9 thoughts on “How Leaks in the Black Engineering Pipeline Affect Diversity in Industry

  • Avatar

    Syreeta Thomas

    We always talk about population parity, but I love that I finally have a name for what I’ve been talking about for years: degree parity. Once people earn these degrees, are they using them? How do we get the people actually graduating with the degrees into these companies? Seems like there’s another leak in the pipeline between graduation and working (or becoming leaders) in these tech companies.

    • Corey Baker

      Corey Baker Post author

      Syreeta, great points. It would be interesting to see the numbers for people who have engineering degrees but are in non-technical positions. It would also be interesting to see if these same people chose to be in non-technical positions or if they had trouble getting hired or maintaining technical roles.

  • Avatar

    Arielle Benjamin

    I really appreciate how you deconstructed the numbers to represent not only degree parity, but also for actual technical roles. This is a very small subset of the STEM industry, although I’m not convinced any of the other sectors (energy/petroleum, chemicals, pharma, aviation, etc.) would be doing much better than the digital/technology sector for which you’ve covered here. I applaud Google for stepping up with its transparency, but I would like to see more data from other STEM-based firms as well. This is a great start to unpacking the data as more and more companies who incorporate diversity into their values and strategy are held accountable to the standards they profess.

  • Avatar

    Loretta Cheeks

    Excellent write-up. I think that blacks in America must take an active role in making things right. Like you’ve done so well, raising our voice is a start. Thereafter we should look at movements of old an leverage their strengths to help propel this discussion of inequality and equal opportunity.
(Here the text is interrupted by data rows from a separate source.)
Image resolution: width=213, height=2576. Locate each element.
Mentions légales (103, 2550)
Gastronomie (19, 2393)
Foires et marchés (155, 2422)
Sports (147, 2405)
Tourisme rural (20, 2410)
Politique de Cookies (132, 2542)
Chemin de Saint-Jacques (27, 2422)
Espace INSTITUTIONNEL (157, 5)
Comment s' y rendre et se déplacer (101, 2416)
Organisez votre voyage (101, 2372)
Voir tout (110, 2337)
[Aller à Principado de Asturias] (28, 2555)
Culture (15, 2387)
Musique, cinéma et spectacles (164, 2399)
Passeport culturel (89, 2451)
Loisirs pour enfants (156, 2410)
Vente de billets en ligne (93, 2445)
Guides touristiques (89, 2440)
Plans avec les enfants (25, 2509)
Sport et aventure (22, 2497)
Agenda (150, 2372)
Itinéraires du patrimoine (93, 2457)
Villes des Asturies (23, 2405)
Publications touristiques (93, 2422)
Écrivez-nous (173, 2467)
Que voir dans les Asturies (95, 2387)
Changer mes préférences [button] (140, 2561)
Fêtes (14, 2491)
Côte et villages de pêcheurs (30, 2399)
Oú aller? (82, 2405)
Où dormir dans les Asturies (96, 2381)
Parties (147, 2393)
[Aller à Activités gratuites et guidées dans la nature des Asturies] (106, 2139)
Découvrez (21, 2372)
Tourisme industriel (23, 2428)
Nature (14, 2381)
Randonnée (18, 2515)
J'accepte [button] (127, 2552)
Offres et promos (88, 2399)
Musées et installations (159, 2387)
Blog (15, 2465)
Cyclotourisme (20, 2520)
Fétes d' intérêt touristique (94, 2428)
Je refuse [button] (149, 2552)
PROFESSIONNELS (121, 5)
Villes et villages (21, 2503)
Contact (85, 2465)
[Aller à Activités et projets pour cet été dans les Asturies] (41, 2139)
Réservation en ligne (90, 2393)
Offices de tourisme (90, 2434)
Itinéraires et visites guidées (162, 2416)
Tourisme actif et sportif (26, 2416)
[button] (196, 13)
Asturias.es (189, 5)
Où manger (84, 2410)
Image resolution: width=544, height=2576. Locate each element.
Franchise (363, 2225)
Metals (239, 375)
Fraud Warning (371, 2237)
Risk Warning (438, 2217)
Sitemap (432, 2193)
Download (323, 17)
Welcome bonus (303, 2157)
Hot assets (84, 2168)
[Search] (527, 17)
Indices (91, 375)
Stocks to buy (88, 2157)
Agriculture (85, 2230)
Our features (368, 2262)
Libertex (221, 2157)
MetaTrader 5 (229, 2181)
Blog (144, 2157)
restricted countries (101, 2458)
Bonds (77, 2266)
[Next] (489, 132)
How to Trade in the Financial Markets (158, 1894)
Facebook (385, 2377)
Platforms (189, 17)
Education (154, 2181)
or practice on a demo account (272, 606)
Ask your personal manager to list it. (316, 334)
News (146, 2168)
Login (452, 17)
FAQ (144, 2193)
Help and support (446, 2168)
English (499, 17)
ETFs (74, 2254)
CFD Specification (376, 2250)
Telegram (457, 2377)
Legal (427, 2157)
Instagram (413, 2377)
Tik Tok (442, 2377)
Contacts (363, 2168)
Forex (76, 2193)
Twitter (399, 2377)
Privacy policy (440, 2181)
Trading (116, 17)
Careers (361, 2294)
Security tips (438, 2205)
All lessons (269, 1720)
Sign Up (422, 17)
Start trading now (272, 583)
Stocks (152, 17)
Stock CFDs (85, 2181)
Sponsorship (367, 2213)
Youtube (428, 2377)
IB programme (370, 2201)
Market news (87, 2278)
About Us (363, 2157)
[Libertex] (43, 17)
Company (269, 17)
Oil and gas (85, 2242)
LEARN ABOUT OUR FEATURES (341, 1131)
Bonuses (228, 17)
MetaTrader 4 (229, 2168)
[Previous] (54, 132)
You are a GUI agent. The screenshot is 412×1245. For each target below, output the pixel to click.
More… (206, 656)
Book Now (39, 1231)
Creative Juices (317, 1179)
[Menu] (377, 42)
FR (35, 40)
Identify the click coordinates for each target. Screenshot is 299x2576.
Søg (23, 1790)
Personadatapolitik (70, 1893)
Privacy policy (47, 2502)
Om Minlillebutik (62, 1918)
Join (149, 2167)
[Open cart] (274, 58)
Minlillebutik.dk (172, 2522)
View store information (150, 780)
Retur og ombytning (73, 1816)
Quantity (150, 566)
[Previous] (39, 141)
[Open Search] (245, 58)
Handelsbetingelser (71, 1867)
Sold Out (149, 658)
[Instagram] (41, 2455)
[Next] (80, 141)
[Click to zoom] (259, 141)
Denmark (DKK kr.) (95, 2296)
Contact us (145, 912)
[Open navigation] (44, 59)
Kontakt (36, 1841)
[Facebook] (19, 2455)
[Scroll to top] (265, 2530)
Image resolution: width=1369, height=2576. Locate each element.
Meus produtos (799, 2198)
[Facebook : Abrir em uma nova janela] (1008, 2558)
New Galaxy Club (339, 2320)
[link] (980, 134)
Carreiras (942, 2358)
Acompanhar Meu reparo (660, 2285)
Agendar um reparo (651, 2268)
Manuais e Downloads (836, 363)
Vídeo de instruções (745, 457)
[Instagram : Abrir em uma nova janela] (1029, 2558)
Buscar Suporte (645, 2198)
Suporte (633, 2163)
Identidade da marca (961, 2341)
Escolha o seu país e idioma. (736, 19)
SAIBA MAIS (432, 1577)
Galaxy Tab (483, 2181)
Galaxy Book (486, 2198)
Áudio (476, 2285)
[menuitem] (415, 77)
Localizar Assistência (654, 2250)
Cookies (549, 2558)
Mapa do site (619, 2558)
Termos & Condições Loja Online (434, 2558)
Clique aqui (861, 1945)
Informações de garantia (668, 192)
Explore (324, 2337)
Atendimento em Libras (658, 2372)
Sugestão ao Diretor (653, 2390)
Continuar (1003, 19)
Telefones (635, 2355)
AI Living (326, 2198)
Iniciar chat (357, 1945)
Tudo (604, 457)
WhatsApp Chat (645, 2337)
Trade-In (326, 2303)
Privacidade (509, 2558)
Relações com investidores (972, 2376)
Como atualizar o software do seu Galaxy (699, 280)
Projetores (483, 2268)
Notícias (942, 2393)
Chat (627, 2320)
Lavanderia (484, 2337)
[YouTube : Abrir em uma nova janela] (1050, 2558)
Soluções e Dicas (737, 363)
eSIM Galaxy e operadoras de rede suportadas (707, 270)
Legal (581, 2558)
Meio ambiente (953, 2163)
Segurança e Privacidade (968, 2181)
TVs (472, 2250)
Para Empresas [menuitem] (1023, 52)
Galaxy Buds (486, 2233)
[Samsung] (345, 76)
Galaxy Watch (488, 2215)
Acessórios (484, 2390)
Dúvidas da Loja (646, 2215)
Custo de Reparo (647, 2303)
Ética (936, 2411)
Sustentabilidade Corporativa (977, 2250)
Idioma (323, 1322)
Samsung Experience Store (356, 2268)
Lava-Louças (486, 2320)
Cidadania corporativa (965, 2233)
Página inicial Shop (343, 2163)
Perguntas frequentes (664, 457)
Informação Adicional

Lastly, we need to think seriously about an incubator that harvest innovations to service our global needs.

  • Avatar

    David Jamison

    A great read, and thoroughly researched! Sobering statistics though. You mentioned the part that universities can play in all this, in terms of making sure we retain and graduate the students that come in. Do you think there’s anything universities can do besides that to increase degree parity as well? As a professor myself, I’m very interested in learning more about what more I can do on my end.

    • Avatar

      Syreeta Thomas

      My thought: making the connections between classroom theory and real world skills. Lots of people can get the right answer on a test but aren’t prepared for life as a working engineer. People get disinterested and leave the field.

  • Corey Baker

    Corey Baker Post author

    When it comes to K-12 students entering the pipeline I believe Universities need to extend their ties to their respective communities and take on more of an active role in preparing our young students in math, literacy, and science. Universities understand the rigors of pursuing an engineering degree and therefore should be able to assist local elementary, middle, and high schools in preparing our children. Universities can also extend the bandwidth of their summer bridge programs (which have shown to significantly increase retention rates of all engineering students entering college) to reach more students. This can happen by reaching further down in the pipeline to younger students and maintaining programming for summer bridge cohorts after the sophomore year of college. Companies and non-profits can play a role with all of this also by using their resources to help extend University efforts.

    • Avatar

      David Jamison

      Great ideas. I also think expansion of funding for collaborations between universities and K-12 STEM teachers would be hugely beneficial. Outreach to the students is great, but exposing the K-12 educators themselves to novel research labs and teaching methods at the university level would go a long way in ensuring they more effectively communicate the nature of the scientific process to their students so that the students are adequately prepared for entering higher education. Programs such as the NIH R25 are key.